Begin with a Magic Circle. If you are unfamiliar with the MC or don’t want to use it and you don’t mind the hole in the middle of the square, you can start with ch 2 and crochet round 1 into the first ch.

Round 1: Ch1, [sc into magic circle, ch2] 4 times. Close your magic circle tightly.
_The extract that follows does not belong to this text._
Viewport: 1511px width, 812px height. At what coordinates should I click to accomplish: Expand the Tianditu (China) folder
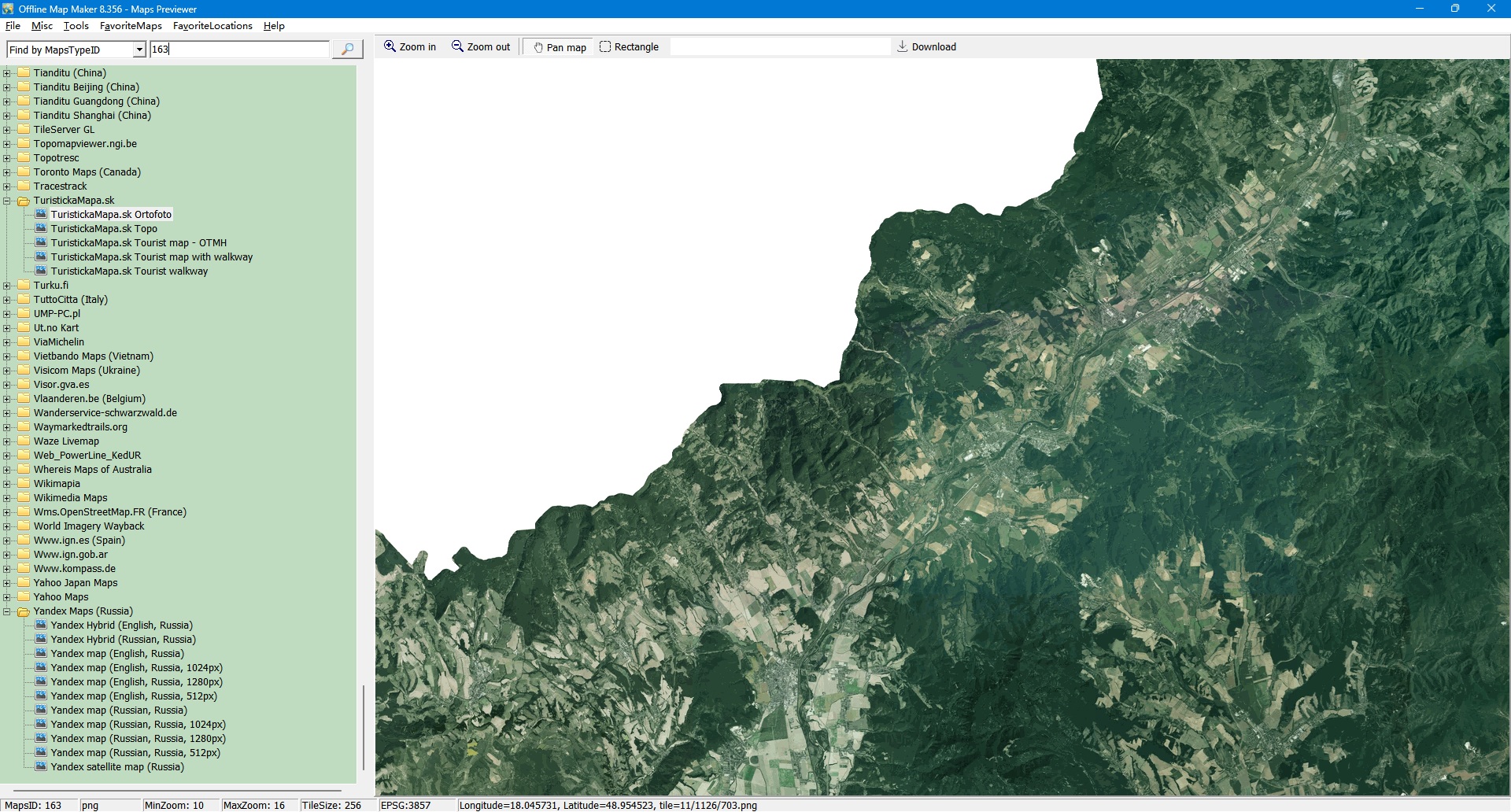point(7,73)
Ss into the first sc to close the round.

Tip: If you crochet over your loose tail, you can save yourself having to weave ends in later.

From here on, please make sure to find the first stitch, as it may sometimes be hidden by the second sc of the corner (sc, ch2, sc)

Round 2:

Round 2: Ch1, [(sc, ch2, sc) into the ch2 corner space, sc in BLO] 4 times.

Ss into the top of the first sc of the starting corner. – 3 sts per side plus ch2 corner space

Round 3:

Ch1, [(sc, ch2, sc) into the ch2 corner space, 3 sc across] 4 times.

Ss into the top of the first sc of the starting corner. – 5 sts per side plus ch2 corner space

Special Stitch in Round 4:

tr-2btreble in FLO of st 2 rounds below (Round 2)

Round 4: Ch1, [(sc, ch2, sc) into the ch2 corner space, sc in BLO, sc, tr-2b, sc, sc in BLO] 4 times. 

Ss into the top of the first sc of the starting corner. – 7 sts plus ch2 corner space per side

4.1tr-2b into FLO 2 rounds below (indicated)

4Finished Round 4

Special Stitches in Round 5:

dc-1b-1bdc in FLO of st 1 behind and 1 round below  (Round 4)

dc-1a-1bdc in FLO of st 1 ahead and 1 round below 

dcbbdouble crochet into the stitch behind and below next st (2 rounds below)

Round 5: Ch1, [(sc, ch2, sc) into the ch2 corner space, 2 sc, dc-1b-1b, dcbb, dc-1a-1b, 2 sc] 4 times. 

Ss into the top of the first st. – 9 sts per side plus ch2 corner space

5.1dc-1b-1b in the FLO of the stitch 1  behind and 1 round below the next stitch.

5.2 – The dcbb is made behind and below the tr-2b of the previous round (see also 5.3).

5.3The dcbb is made into the top loops (indicated) of the st behind and below the tr-2b (same as 5.2, shown on wrong side).

 

5.4The dc-1a-1b is made directly after the dcbb in the FLO of sitch 1 ahead and 1 round below (indicated).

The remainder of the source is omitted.